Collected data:
————

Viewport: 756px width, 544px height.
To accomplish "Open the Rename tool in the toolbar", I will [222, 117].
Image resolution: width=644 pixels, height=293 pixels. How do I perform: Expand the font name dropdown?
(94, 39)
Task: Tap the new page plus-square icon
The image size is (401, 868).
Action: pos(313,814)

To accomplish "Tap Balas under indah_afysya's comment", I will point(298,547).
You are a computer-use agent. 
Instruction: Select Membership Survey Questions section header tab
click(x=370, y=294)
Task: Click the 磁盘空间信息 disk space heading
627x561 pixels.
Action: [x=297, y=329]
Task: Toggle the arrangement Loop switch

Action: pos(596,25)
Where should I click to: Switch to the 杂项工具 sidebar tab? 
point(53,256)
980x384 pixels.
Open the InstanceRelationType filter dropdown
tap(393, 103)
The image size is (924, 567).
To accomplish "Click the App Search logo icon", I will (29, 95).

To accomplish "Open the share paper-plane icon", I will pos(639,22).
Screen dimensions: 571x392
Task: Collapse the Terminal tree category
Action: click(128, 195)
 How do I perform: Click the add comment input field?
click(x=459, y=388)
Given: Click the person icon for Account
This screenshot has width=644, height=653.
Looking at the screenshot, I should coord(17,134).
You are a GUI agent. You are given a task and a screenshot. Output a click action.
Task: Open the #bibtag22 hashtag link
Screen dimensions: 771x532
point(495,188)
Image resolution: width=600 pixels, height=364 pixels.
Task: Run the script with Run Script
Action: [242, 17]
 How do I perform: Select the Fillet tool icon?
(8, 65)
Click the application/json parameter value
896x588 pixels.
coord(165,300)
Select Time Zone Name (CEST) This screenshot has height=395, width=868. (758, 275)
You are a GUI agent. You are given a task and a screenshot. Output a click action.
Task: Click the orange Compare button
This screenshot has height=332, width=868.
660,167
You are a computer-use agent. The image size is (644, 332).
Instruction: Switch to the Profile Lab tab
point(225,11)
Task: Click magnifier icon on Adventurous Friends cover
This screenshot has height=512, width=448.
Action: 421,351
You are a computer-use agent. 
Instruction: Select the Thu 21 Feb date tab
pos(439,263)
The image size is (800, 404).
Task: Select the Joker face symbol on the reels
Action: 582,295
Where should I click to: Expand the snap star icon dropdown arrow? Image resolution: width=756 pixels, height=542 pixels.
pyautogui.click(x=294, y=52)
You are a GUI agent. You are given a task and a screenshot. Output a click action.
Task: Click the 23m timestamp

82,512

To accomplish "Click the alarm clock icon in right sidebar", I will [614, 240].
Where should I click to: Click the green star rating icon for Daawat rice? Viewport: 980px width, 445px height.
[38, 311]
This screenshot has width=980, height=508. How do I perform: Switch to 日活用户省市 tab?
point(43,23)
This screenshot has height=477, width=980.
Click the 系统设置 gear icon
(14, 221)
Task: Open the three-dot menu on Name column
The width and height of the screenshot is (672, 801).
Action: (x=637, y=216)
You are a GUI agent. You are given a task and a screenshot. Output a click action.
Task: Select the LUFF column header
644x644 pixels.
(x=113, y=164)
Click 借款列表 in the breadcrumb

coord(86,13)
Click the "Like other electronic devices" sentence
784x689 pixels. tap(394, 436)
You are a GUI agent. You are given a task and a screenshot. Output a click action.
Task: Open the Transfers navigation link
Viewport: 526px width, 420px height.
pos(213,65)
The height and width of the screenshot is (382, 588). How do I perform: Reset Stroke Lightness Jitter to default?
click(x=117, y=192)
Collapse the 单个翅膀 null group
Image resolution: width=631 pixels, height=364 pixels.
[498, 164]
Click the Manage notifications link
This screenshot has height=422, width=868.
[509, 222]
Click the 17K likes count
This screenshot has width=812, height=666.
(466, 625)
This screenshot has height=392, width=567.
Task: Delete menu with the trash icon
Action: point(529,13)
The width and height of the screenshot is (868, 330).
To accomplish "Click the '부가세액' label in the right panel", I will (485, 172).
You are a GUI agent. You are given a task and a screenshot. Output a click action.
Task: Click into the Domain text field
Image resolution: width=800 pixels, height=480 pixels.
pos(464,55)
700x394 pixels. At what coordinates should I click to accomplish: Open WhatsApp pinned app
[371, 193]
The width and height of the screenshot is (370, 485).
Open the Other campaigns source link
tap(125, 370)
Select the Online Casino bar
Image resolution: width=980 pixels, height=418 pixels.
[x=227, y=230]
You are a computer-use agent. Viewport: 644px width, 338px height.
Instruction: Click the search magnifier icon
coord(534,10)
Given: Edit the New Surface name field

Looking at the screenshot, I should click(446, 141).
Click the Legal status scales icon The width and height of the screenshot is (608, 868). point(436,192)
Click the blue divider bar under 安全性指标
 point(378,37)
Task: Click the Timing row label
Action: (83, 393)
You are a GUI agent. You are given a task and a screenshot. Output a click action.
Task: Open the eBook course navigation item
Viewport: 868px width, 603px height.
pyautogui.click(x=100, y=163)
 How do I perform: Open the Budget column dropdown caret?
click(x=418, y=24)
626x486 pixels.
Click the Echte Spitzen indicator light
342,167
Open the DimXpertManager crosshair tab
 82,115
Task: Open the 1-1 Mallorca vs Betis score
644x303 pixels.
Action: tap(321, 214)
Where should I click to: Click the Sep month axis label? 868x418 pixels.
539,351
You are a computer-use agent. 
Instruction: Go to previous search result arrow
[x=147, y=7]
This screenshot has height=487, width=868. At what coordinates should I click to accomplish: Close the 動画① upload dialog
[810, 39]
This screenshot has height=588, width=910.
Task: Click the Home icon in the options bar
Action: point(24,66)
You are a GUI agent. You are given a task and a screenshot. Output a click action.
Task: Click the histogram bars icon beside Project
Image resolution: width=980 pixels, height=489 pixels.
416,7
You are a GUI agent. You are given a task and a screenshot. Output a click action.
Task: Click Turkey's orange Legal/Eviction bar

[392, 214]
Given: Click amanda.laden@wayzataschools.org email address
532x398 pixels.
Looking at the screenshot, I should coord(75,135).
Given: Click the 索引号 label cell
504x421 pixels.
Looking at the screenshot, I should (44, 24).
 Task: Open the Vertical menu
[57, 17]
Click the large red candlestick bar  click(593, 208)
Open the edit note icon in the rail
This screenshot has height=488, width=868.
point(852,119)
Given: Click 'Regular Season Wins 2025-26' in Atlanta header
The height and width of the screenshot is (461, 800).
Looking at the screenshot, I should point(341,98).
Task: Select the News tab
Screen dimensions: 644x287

————

Take the entries and print them exactly. Keep every line.

> RESPONSE:
Viewport: 756px width, 544px height.
To accomplish "Open the Rename tool in the toolbar", I will [222, 117].
Image resolution: width=644 pixels, height=293 pixels. How do I perform: Expand the font name dropdown?
(94, 39)
Task: Tap the new page plus-square icon
The image size is (401, 868).
Action: pos(313,814)

To accomplish "Tap Balas under indah_afysya's comment", I will point(298,547).
You are a computer-use agent. 
Instruction: Select Membership Survey Questions section header tab
click(x=370, y=294)
Task: Click the 磁盘空间信息 disk space heading
627x561 pixels.
Action: [x=297, y=329]
Task: Toggle the arrangement Loop switch

Action: pos(596,25)
Where should I click to: Switch to the 杂项工具 sidebar tab? 
point(53,256)
980x384 pixels.
Open the InstanceRelationType filter dropdown
tap(393, 103)
The image size is (924, 567).
To accomplish "Click the App Search logo icon", I will (29, 95).

To accomplish "Open the share paper-plane icon", I will pos(639,22).
Screen dimensions: 571x392
Task: Collapse the Terminal tree category
Action: click(128, 195)
 How do I perform: Click the add comment input field?
click(x=459, y=388)
Given: Click the person icon for Account
This screenshot has width=644, height=653.
Looking at the screenshot, I should coord(17,134).
You are a GUI agent. You are given a task and a screenshot. Output a click action.
Task: Open the #bibtag22 hashtag link
Screen dimensions: 771x532
point(495,188)
Image resolution: width=600 pixels, height=364 pixels.
Task: Run the script with Run Script
Action: [242, 17]
 How do I perform: Select the Fillet tool icon?
(8, 65)
Click the application/json parameter value
896x588 pixels.
coord(165,300)
Select Time Zone Name (CEST) This screenshot has height=395, width=868. (758, 275)
You are a GUI agent. You are given a task and a screenshot. Output a click action.
Task: Click the orange Compare button
This screenshot has height=332, width=868.
660,167
You are a computer-use agent. The image size is (644, 332).
Instruction: Switch to the Profile Lab tab
point(225,11)
Task: Click magnifier icon on Adventurous Friends cover
This screenshot has height=512, width=448.
Action: 421,351
You are a computer-use agent. 
Instruction: Select the Thu 21 Feb date tab
pos(439,263)
The image size is (800, 404).
Task: Select the Joker face symbol on the reels
Action: 582,295
Where should I click to: Expand the snap star icon dropdown arrow? Image resolution: width=756 pixels, height=542 pixels.
pyautogui.click(x=294, y=52)
You are a GUI agent. You are given a task and a screenshot. Output a click action.
Task: Click the 23m timestamp

82,512

To accomplish "Click the alarm clock icon in right sidebar", I will [614, 240].
Where should I click to: Click the green star rating icon for Daawat rice? Viewport: 980px width, 445px height.
[38, 311]
This screenshot has width=980, height=508. How do I perform: Switch to 日活用户省市 tab?
point(43,23)
This screenshot has height=477, width=980.
Click the 系统设置 gear icon
(14, 221)
Task: Open the three-dot menu on Name column
The width and height of the screenshot is (672, 801).
Action: (x=637, y=216)
You are a GUI agent. You are given a task and a screenshot. Output a click action.
Task: Select the LUFF column header
644x644 pixels.
(x=113, y=164)
Click 借款列表 in the breadcrumb

coord(86,13)
Click the "Like other electronic devices" sentence
784x689 pixels. tap(394, 436)
You are a GUI agent. You are given a task and a screenshot. Output a click action.
Task: Open the Transfers navigation link
Viewport: 526px width, 420px height.
pos(213,65)
The height and width of the screenshot is (382, 588). How do I perform: Reset Stroke Lightness Jitter to default?
click(x=117, y=192)
Collapse the 单个翅膀 null group
Image resolution: width=631 pixels, height=364 pixels.
[498, 164]
Click the Manage notifications link
This screenshot has height=422, width=868.
[509, 222]
Click the 17K likes count
This screenshot has width=812, height=666.
(466, 625)
This screenshot has height=392, width=567.
Task: Delete menu with the trash icon
Action: point(529,13)
The width and height of the screenshot is (868, 330).
To accomplish "Click the '부가세액' label in the right panel", I will (485, 172).
You are a GUI agent. You are given a task and a screenshot. Output a click action.
Task: Click into the Domain text field
Image resolution: width=800 pixels, height=480 pixels.
pos(464,55)
700x394 pixels. At what coordinates should I click to accomplish: Open WhatsApp pinned app
[371, 193]
The width and height of the screenshot is (370, 485).
Open the Other campaigns source link
tap(125, 370)
Select the Online Casino bar
Image resolution: width=980 pixels, height=418 pixels.
[x=227, y=230]
You are a computer-use agent. Viewport: 644px width, 338px height.
Instruction: Click the search magnifier icon
coord(534,10)
Given: Edit the New Surface name field

Looking at the screenshot, I should click(446, 141).
Click the Legal status scales icon The width and height of the screenshot is (608, 868). point(436,192)
Click the blue divider bar under 安全性指标
 point(378,37)
Task: Click the Timing row label
Action: (83, 393)
You are a GUI agent. You are given a task and a screenshot. Output a click action.
Task: Open the eBook course navigation item
Viewport: 868px width, 603px height.
pyautogui.click(x=100, y=163)
 How do I perform: Open the Budget column dropdown caret?
click(x=418, y=24)
626x486 pixels.
Click the Echte Spitzen indicator light
342,167
Open the DimXpertManager crosshair tab
 82,115
Task: Open the 1-1 Mallorca vs Betis score
644x303 pixels.
Action: tap(321, 214)
Where should I click to: Click the Sep month axis label? 868x418 pixels.
539,351
You are a computer-use agent. 
Instruction: Go to previous search result arrow
[x=147, y=7]
This screenshot has height=487, width=868. At what coordinates should I click to accomplish: Close the 動画① upload dialog
[810, 39]
This screenshot has height=588, width=910.
Task: Click the Home icon in the options bar
Action: point(24,66)
You are a GUI agent. You are given a task and a screenshot. Output a click action.
Task: Click the histogram bars icon beside Project
Image resolution: width=980 pixels, height=489 pixels.
416,7
You are a GUI agent. You are given a task and a screenshot. Output a click action.
Task: Click Turkey's orange Legal/Eviction bar

[392, 214]
Given: Click amanda.laden@wayzataschools.org email address
532x398 pixels.
Looking at the screenshot, I should coord(75,135).
Given: Click the 索引号 label cell
504x421 pixels.
Looking at the screenshot, I should (44, 24).
 Task: Open the Vertical menu
[57, 17]
Click the large red candlestick bar  click(593, 208)
Open the edit note icon in the rail
This screenshot has height=488, width=868.
point(852,119)
Given: Click 'Regular Season Wins 2025-26' in Atlanta header
The height and width of the screenshot is (461, 800).
Looking at the screenshot, I should point(341,98).
Task: Select the News tab
Screen dimensions: 644x287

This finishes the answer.